A knitting pattern is like a grocery shopping list written for someone else. When you are making notes for yourself as a knitter, you only need to write reminders. There is much you can assume. The same with a grocery list for yourself. But when you are writing for someone else’s action, success requires knowing what is shared knowledge and what needs to be specified.
This came to me after my Darling Daughter and Adventure Guy went grocery shopping with a list I wrote originally for myself.
First, let me be clear. My Darling Daughter and Adventure Guy are brilliant and insightful people and most of their purchases were exactly right. Even when they weren’t, we all lived. Quite happily. Yet, the result of the shopping trip was illuminating. Here’s how it part of it went:
I wrote “0%” and they brought home the non-fat milk I wanted. This highly encoded instruction communicated clearly because we all had a shared understanding of what it meant. Just as most experienced knitters can decode “K2b”.
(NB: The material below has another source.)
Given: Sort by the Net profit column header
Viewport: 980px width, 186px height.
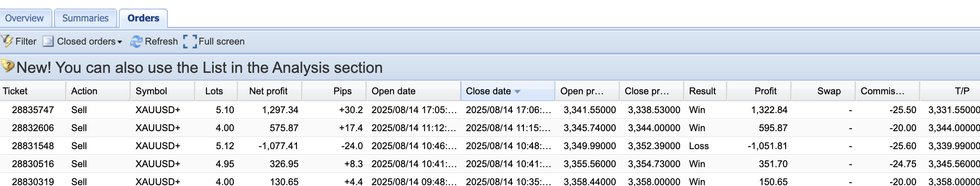Looking at the screenshot, I should (x=268, y=91).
When I wrote “Hot Italian Sausage” I knew I meant turkey sausage because that is what was in the recipe. No way the shoppers could have known that. The pork sausage they bought worked fine, I just drained it well so the fat content was closer to what I intended. This seems similar to increasing with the wrong “make one”. Not exactly what the designer intended but difficult to discern the difference.
There is no explanation for why my favorite shoppers brought home broccoli when I requested Brussel Sprouts. No explanation at all. Just one of those things. I think we have all have made an error in knitting or other pursuits and when we noticed it later thought, “That was dumb, I knew it was supposed to be done another way.” Enough said. Nothing a knitting pattern can do about that.
And then there is the most interesting discrepancy (notice how I avoided the term “error”). I asked for Cucumber Chips with the belief that the shoppers would know this meant Cucumber Chip pickles, since I have pulled such pickles out of the refrigerator to put on hamburgers and sandwiches for 30 years. But I was wrong, they thought of cucumber slices in vinegar and bought a fresh, whole cucumber.
This is the miscommunication that a pattern writer wants most to avoid; leading the knitter astray in a big way. Perhaps with a result like this from You Knit What?:
Or even this from Busy Being Fabulous
And that’s where the similarity between grocery lists and knitting patterns ends. Fixing the pickles error meant a trip to the grocery store a mile away. Making and fixing a knitting error can mean hours of wasted effort. Pattern writers really want to avoid that.
Thanks for stopping by. I’m off to more KnitKnot Adventures.